• _ASSIGNMENT_: Each record below must be written out again in exactly the same form.

• _SOURCE MATERIAL_:
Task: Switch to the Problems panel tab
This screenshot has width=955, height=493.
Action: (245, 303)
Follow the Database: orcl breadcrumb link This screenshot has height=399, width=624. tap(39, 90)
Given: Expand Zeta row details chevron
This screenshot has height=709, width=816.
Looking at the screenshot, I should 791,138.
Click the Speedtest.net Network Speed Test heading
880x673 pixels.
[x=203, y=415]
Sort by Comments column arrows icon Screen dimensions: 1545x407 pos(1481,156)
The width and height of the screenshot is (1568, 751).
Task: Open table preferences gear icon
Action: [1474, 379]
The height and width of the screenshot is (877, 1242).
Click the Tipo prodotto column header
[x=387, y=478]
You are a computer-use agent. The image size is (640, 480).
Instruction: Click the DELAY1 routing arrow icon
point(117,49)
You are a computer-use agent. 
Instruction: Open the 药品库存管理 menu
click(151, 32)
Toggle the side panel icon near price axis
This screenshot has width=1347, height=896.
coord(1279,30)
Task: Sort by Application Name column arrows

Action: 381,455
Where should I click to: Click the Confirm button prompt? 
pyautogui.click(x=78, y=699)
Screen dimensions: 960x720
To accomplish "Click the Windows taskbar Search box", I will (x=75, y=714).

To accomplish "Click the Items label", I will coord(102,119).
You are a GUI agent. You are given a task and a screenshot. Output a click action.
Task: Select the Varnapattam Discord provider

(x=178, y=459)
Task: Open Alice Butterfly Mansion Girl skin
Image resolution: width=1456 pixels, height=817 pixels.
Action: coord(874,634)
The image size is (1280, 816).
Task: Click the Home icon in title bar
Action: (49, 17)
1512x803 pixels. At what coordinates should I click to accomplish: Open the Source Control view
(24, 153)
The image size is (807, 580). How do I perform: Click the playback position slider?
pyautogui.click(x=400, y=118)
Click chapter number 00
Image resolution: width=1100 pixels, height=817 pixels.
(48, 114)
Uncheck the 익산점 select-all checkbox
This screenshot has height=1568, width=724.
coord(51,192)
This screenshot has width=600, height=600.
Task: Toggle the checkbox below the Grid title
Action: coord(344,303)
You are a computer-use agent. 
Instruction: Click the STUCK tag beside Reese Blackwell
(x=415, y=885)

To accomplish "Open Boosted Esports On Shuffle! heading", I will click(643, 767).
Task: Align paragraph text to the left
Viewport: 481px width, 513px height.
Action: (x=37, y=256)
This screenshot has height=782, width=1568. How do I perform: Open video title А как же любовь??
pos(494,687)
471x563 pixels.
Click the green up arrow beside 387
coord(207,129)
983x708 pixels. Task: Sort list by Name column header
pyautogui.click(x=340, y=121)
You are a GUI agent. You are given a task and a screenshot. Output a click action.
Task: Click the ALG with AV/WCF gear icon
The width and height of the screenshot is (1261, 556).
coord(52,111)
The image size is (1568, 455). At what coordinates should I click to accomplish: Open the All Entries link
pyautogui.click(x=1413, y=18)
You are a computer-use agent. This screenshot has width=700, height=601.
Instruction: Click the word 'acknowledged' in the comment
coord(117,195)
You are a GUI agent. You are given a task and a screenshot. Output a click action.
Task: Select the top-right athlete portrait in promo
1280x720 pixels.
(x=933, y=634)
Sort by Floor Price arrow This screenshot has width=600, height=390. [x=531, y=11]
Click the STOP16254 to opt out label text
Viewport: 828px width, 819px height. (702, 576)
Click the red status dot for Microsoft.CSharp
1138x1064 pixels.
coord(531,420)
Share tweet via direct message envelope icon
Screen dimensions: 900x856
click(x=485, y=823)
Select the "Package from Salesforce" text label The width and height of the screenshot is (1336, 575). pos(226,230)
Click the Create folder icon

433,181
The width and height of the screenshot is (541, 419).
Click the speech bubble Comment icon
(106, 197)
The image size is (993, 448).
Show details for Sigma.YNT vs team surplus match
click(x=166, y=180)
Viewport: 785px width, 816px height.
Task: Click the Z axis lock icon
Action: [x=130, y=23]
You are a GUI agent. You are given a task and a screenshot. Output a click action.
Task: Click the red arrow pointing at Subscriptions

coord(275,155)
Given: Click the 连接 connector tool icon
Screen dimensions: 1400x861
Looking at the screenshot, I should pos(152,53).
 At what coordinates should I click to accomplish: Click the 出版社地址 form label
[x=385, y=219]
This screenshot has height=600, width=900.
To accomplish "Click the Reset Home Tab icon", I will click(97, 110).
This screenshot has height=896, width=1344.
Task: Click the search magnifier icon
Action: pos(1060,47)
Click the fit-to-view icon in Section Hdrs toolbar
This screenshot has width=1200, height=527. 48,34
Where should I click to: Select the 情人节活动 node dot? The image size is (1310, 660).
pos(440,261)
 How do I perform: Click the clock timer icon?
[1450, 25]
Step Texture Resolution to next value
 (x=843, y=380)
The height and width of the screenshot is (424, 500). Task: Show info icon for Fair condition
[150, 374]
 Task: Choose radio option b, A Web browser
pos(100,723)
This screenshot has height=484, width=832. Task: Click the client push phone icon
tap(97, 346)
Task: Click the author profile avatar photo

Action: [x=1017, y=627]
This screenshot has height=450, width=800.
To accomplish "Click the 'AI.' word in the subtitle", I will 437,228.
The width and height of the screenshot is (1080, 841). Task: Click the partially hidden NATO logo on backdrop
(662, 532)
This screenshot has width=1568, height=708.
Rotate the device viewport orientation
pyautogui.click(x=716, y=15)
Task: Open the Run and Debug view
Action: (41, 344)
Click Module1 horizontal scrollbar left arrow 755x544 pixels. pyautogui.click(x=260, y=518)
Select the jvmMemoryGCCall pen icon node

• _ANSWER BOX_:
Task: Switch to the Problems panel tab
This screenshot has width=955, height=493.
Action: (245, 303)
Follow the Database: orcl breadcrumb link This screenshot has height=399, width=624. tap(39, 90)
Given: Expand Zeta row details chevron
This screenshot has height=709, width=816.
Looking at the screenshot, I should 791,138.
Click the Speedtest.net Network Speed Test heading
880x673 pixels.
[x=203, y=415]
Sort by Comments column arrows icon Screen dimensions: 1545x407 pos(1481,156)
The width and height of the screenshot is (1568, 751).
Task: Open table preferences gear icon
Action: [1474, 379]
The height and width of the screenshot is (877, 1242).
Click the Tipo prodotto column header
[x=387, y=478]
You are a computer-use agent. The image size is (640, 480).
Instruction: Click the DELAY1 routing arrow icon
point(117,49)
You are a computer-use agent. 
Instruction: Open the 药品库存管理 menu
click(151, 32)
Toggle the side panel icon near price axis
This screenshot has width=1347, height=896.
coord(1279,30)
Task: Sort by Application Name column arrows

Action: 381,455
Where should I click to: Click the Confirm button prompt? 
pyautogui.click(x=78, y=699)
Screen dimensions: 960x720
To accomplish "Click the Windows taskbar Search box", I will (x=75, y=714).

To accomplish "Click the Items label", I will coord(102,119).
You are a GUI agent. You are given a task and a screenshot. Output a click action.
Task: Select the Varnapattam Discord provider

(x=178, y=459)
Task: Open Alice Butterfly Mansion Girl skin
Image resolution: width=1456 pixels, height=817 pixels.
Action: coord(874,634)
The image size is (1280, 816).
Task: Click the Home icon in title bar
Action: (49, 17)
1512x803 pixels. At what coordinates should I click to accomplish: Open the Source Control view
(24, 153)
The image size is (807, 580). How do I perform: Click the playback position slider?
pyautogui.click(x=400, y=118)
Click chapter number 00
Image resolution: width=1100 pixels, height=817 pixels.
(48, 114)
Uncheck the 익산점 select-all checkbox
This screenshot has height=1568, width=724.
coord(51,192)
This screenshot has width=600, height=600.
Task: Toggle the checkbox below the Grid title
Action: coord(344,303)
You are a computer-use agent. 
Instruction: Click the STUCK tag beside Reese Blackwell
(x=415, y=885)

To accomplish "Open Boosted Esports On Shuffle! heading", I will click(643, 767).
Task: Align paragraph text to the left
Viewport: 481px width, 513px height.
Action: (x=37, y=256)
This screenshot has height=782, width=1568. How do I perform: Open video title А как же любовь??
pos(494,687)
471x563 pixels.
Click the green up arrow beside 387
coord(207,129)
983x708 pixels. Task: Sort list by Name column header
pyautogui.click(x=340, y=121)
You are a GUI agent. You are given a task and a screenshot. Output a click action.
Task: Click the ALG with AV/WCF gear icon
The width and height of the screenshot is (1261, 556).
coord(52,111)
The image size is (1568, 455). At what coordinates should I click to accomplish: Open the All Entries link
pyautogui.click(x=1413, y=18)
You are a computer-use agent. This screenshot has width=700, height=601.
Instruction: Click the word 'acknowledged' in the comment
coord(117,195)
You are a GUI agent. You are given a task and a screenshot. Output a click action.
Task: Select the top-right athlete portrait in promo
1280x720 pixels.
(x=933, y=634)
Sort by Floor Price arrow This screenshot has width=600, height=390. [x=531, y=11]
Click the STOP16254 to opt out label text
Viewport: 828px width, 819px height. (702, 576)
Click the red status dot for Microsoft.CSharp
1138x1064 pixels.
coord(531,420)
Share tweet via direct message envelope icon
Screen dimensions: 900x856
click(x=485, y=823)
Select the "Package from Salesforce" text label The width and height of the screenshot is (1336, 575). pos(226,230)
Click the Create folder icon

433,181
The width and height of the screenshot is (541, 419).
Click the speech bubble Comment icon
(106, 197)
The image size is (993, 448).
Show details for Sigma.YNT vs team surplus match
click(x=166, y=180)
Viewport: 785px width, 816px height.
Task: Click the Z axis lock icon
Action: [x=130, y=23]
You are a GUI agent. You are given a task and a screenshot. Output a click action.
Task: Click the red arrow pointing at Subscriptions

coord(275,155)
Given: Click the 连接 connector tool icon
Screen dimensions: 1400x861
Looking at the screenshot, I should pos(152,53).
 At what coordinates should I click to accomplish: Click the 出版社地址 form label
[x=385, y=219]
This screenshot has height=600, width=900.
To accomplish "Click the Reset Home Tab icon", I will click(97, 110).
This screenshot has height=896, width=1344.
Task: Click the search magnifier icon
Action: pos(1060,47)
Click the fit-to-view icon in Section Hdrs toolbar
This screenshot has width=1200, height=527. 48,34
Where should I click to: Select the 情人节活动 node dot? The image size is (1310, 660).
pos(440,261)
 How do I perform: Click the clock timer icon?
[1450, 25]
Step Texture Resolution to next value
 (x=843, y=380)
The height and width of the screenshot is (424, 500). Task: Show info icon for Fair condition
[150, 374]
 Task: Choose radio option b, A Web browser
pos(100,723)
This screenshot has height=484, width=832. Task: Click the client push phone icon
tap(97, 346)
Task: Click the author profile avatar photo

Action: [x=1017, y=627]
This screenshot has height=450, width=800.
To accomplish "Click the 'AI.' word in the subtitle", I will 437,228.
The width and height of the screenshot is (1080, 841). Task: Click the partially hidden NATO logo on backdrop
(662, 532)
This screenshot has width=1568, height=708.
Rotate the device viewport orientation
pyautogui.click(x=716, y=15)
Task: Open the Run and Debug view
Action: (41, 344)
Click Module1 horizontal scrollbar left arrow 755x544 pixels. pyautogui.click(x=260, y=518)
Select the jvmMemoryGCCall pen icon node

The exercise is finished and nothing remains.